What to do -> All that is needed is the first stretch of the listing below, repeated exactly and ending with the line that contains "1684x893 pixels.". Pictures are to be left out.
---*---
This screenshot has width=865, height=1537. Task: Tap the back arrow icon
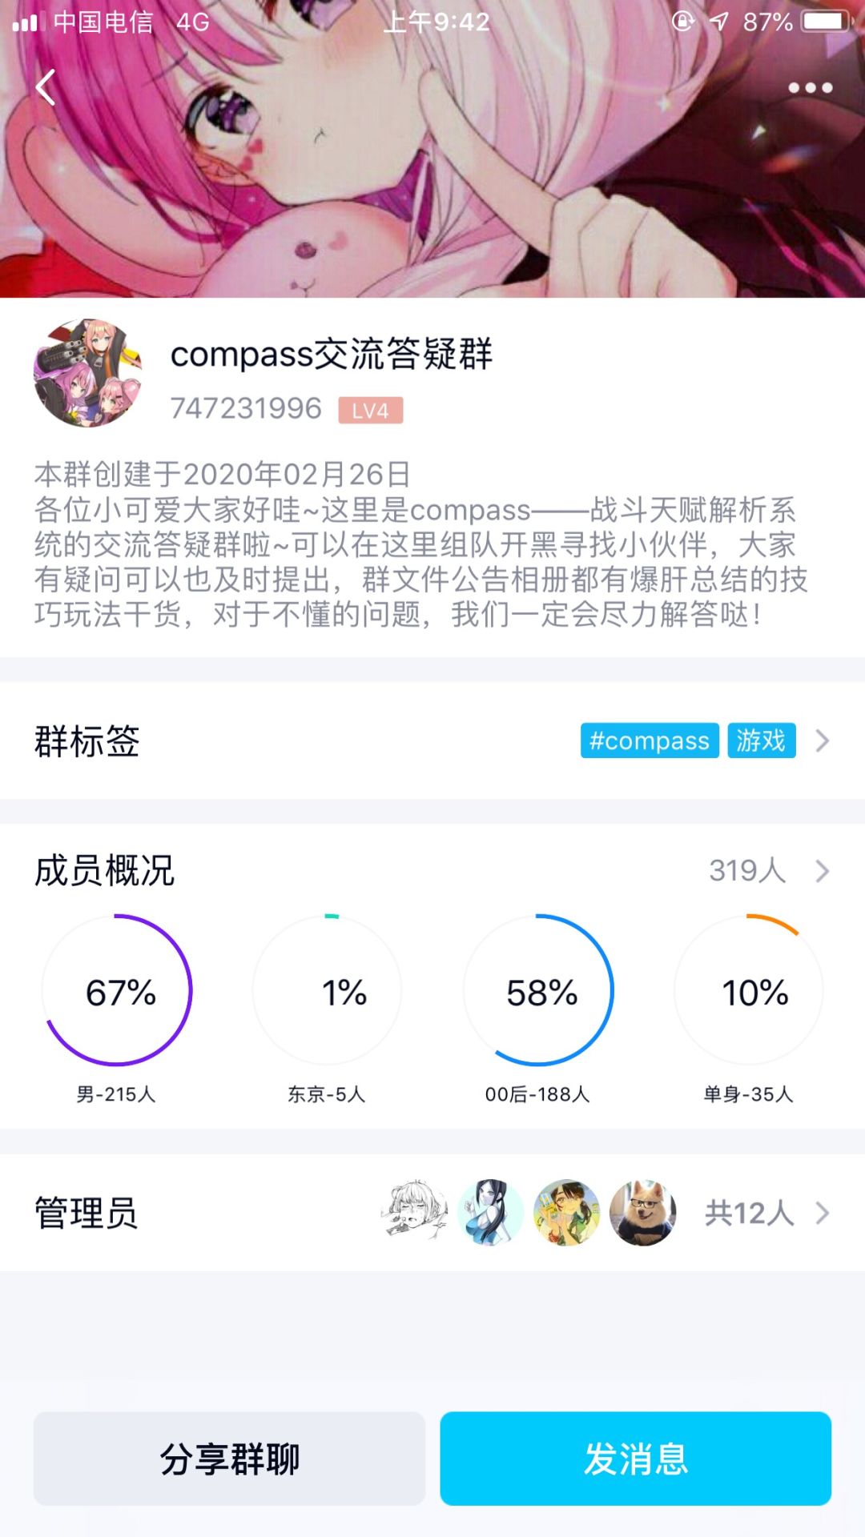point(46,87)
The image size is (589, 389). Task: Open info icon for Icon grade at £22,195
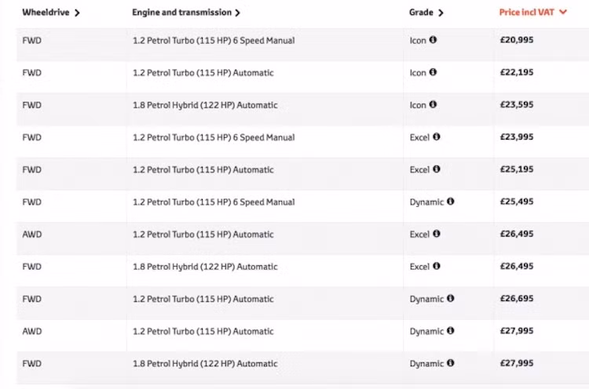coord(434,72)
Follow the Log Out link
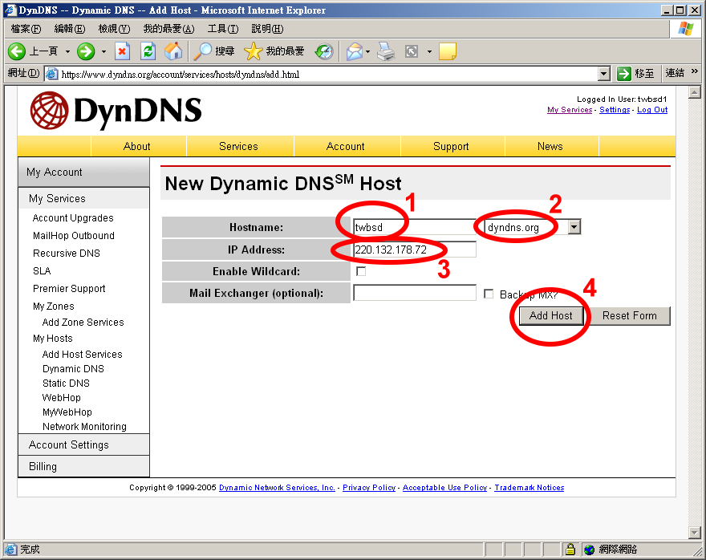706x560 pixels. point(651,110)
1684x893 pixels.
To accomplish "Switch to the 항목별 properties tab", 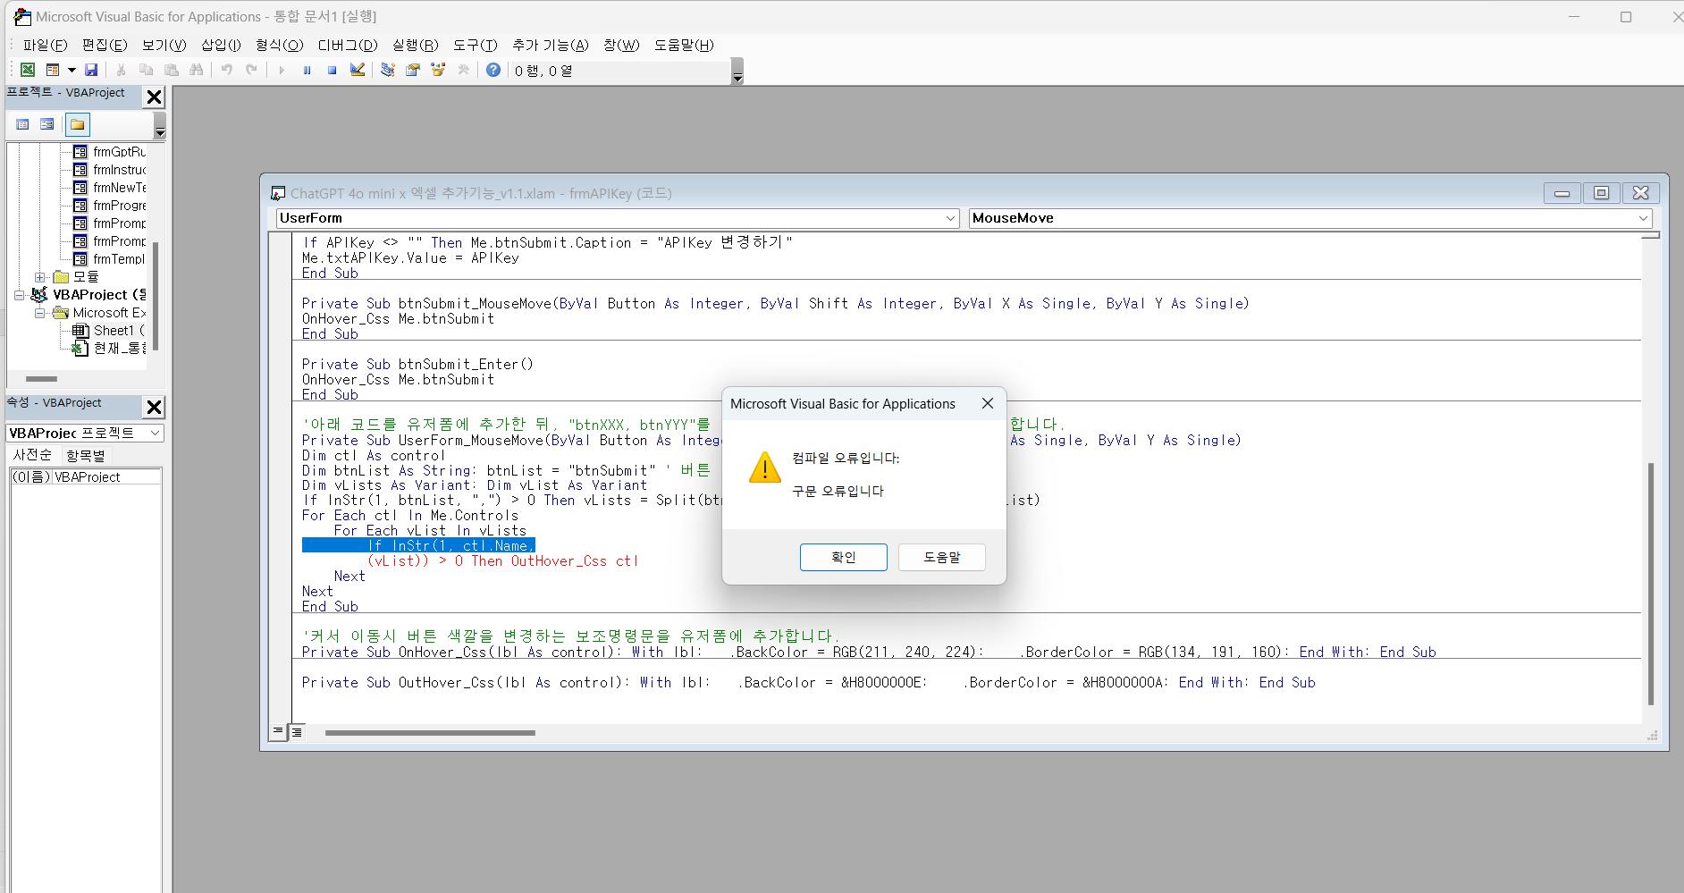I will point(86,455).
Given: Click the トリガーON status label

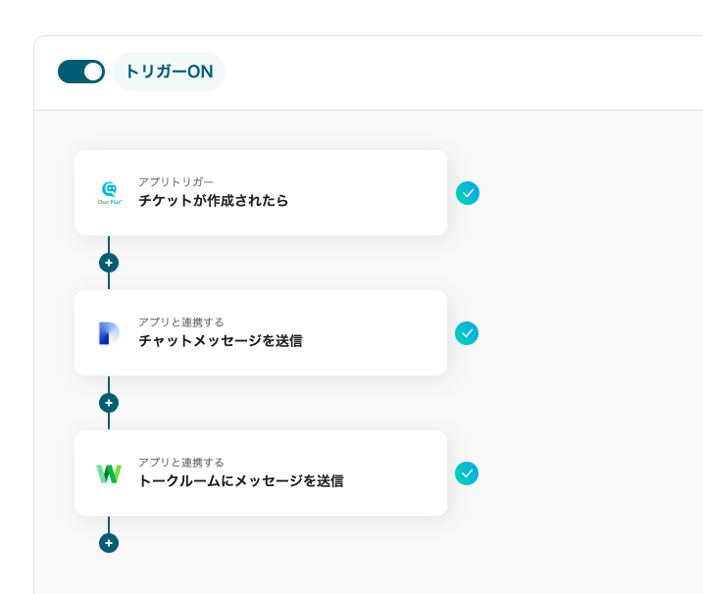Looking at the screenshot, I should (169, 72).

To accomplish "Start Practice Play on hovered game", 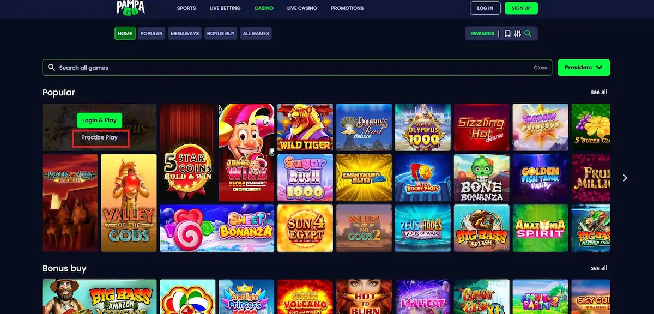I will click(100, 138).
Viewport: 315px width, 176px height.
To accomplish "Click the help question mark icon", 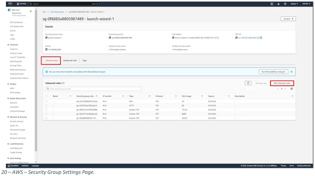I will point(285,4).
---*---
Expected answer ->
This screenshot has width=865, height=1537. Task: Tap the back arrow icon
point(46,87)
The image size is (589, 389). Task: Open info icon for Icon grade at £22,195
coord(434,72)
Follow the Log Out link
706x560 pixels. point(651,110)
1684x893 pixels.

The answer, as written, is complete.